When he went for the pacemaker procedure, they asked for his insurance cards. He replied that they had them already since he had been coming to the clinic for years. They replied that they could not access the clinic computers so they would need the card. When he asked whether any departments within the Medical Center could access computers in other departments, the answer was no.
Leon suggested that they needed me back. (I was Administrator there from 1962, when the hospital first opened, until 1967.)
My response was that nobody was in charge when I was there, either.
Friday, October 06, 2006
Thomas Menino, the Mayor of Boston, wants to make wireless Internet available throughout the city. There is discussion about who should run the system. Some cities have opted to work with one company, like Earthlink or Google. Others have given the responsibility to a team of companies.

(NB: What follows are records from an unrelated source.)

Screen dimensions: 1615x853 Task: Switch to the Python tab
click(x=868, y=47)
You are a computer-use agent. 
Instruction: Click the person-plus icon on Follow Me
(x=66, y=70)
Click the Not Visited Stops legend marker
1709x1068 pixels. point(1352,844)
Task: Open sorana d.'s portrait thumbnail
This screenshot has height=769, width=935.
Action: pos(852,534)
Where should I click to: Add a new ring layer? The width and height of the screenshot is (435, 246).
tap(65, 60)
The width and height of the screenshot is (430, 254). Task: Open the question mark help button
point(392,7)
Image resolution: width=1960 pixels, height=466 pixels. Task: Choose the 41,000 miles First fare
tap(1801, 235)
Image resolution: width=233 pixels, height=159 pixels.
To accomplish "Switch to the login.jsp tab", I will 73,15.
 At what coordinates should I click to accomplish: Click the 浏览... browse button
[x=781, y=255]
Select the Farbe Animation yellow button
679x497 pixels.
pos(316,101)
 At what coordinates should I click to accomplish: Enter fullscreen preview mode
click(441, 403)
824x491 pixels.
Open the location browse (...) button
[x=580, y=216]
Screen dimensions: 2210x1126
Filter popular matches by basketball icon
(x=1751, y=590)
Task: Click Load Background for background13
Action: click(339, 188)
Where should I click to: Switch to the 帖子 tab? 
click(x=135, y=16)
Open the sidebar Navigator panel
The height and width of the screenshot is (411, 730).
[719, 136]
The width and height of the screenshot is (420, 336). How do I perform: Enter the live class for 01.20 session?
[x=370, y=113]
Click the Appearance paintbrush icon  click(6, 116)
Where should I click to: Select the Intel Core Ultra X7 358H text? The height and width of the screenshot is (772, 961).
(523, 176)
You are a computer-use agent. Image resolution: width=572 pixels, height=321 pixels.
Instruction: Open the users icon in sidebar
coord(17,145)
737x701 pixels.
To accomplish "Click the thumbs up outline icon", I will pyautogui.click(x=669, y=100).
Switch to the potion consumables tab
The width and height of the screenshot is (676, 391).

An editorial in the October 5, 2006 issue of The Boston Globe reported that Mayor Menino wants to take a different approach. He had a task force review the options. One idea it came up with is to put the project in the hands of a nonprofit organization.
Why a nonprofit? According to the editorial, because “its mission would focus on the public good.”
That comment reminded me of the ongoing public demand that nonprofit hospitals show that they are providing enough “community benefit” to justify their tax exemptions. Why is that happening if focusing on the public good is their basic mission as nonprofit organizations? Somebody must think that they are focusing on something else.
If those somebodys are right, what are nonprofit hospitals focused on?
One answer could be the “good” of the physicians on whom they depend for patients. Perhaps there are other answers.
We ought to figure out what the right answer is.